View previous topic :: View next topic |
Author |
Message |
joelparthemore n00b
![n00b n00b](/images/ranks/rank_rect_0.gif)
Joined: 15 Nov 2014 Posts: 29
|
Posted: Fri Sep 15, 2023 9:24 pm Post subject: problem with software-based RAID-5 with IMSM metadata-SOLVED |
|
|
My home directory is on a RAID-5 array that, for whatever reason (it seemed like a good idea at the time?), I built using the hooks from the UEFI BIOS (or so I understand what I did). That is to say, it's a "real" software-based RAID array in Linux that's built on a "fake" RAID array in the UEFI BIOS.

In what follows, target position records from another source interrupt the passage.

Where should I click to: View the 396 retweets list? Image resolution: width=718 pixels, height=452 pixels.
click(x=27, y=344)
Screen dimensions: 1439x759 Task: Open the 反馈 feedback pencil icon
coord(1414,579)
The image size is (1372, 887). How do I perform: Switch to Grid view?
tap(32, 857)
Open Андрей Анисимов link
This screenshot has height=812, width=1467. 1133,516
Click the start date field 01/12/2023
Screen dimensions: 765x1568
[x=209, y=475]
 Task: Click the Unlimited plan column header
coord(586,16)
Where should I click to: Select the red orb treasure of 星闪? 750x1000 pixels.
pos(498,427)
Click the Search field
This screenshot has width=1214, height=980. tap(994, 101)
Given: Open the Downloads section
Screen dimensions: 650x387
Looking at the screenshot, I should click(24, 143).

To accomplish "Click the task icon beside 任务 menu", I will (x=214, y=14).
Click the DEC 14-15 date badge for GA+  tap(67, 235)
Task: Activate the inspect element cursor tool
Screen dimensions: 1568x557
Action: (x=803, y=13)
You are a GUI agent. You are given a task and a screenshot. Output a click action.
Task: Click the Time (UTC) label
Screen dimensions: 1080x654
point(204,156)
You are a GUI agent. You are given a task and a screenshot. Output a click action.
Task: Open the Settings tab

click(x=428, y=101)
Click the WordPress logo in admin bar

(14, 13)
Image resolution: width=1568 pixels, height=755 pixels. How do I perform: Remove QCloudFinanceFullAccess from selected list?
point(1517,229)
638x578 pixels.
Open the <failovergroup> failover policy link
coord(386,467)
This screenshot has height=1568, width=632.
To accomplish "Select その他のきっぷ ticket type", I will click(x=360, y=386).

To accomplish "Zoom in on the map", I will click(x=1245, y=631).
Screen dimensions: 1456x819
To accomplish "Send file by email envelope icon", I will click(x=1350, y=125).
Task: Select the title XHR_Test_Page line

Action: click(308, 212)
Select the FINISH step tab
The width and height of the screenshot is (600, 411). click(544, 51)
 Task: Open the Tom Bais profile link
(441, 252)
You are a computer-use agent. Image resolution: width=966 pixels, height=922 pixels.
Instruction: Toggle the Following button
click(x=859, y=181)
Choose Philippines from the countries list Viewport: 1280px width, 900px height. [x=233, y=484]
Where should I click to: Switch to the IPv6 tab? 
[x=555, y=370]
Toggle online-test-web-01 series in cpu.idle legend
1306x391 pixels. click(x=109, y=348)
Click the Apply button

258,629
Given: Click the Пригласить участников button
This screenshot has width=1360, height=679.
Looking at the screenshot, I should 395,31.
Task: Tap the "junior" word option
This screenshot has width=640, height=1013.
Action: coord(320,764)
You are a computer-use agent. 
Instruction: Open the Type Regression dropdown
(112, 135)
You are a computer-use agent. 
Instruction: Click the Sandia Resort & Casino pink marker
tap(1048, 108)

All was well for some number of years until a few days ago. After I installed the latest KDE updates, the RAID array would lock up entirely when I tried to log in to a new KDE Wayland session. It all came down to one process that refused to die, running startplasma-wayland. Because the process refused to die, the RAID array could not be stopped cleanly and rebooting the computer therefore caused the RAID array to go out of sync. After that, any attempt whatsoever to access the RAID array would cause the RAID array to lock up again.
The first few times this happened, I was able to start the computer without starting the RAID array, reassemble the RAID array using the command mdadm --assemble --run --force /dev/md126 /dev/sda /dev/sde /dev/sdc and have it working fine -- I could fix any filestore problems with e2fsck, mount /home, log in to my home directory, do pretty much whatever I wanted -- until I tried logging into a new KDE Wayland session again. This happened several times while I was trying to troubleshoot the problem with startplasma-wayland.
Unfortunately, one time this didn't work. I was still able to start the computer without starting the RAID array, reassemble it and reboot with the RAID array looking seemingly okay (according to mdadm -D) BUT this time, any attempt to access the RAID array or even just stop the array (mdadm --stop /dev/md126) once it was started would cause the RAID array to lock up.
I'm guessing that the contents of the filestore on the RAID array are probably still there. Does anyone have suggestions on getting the RAID array working properly again and accessing them? I have avoided doing anything further myself because, of course, if the contents of the filestore are still there, I don't want to do anything to jeopardize them.
I'm happy to send whatever output might assist in answering that question. Here is the output to mdadm -D /dev/md126:
Code: | /dev/md126:
Container : /dev/md/imsm0, member 0
Raid Level : raid5
Array Size : 1953513472 (1863.02 GiB 2000.40 GB)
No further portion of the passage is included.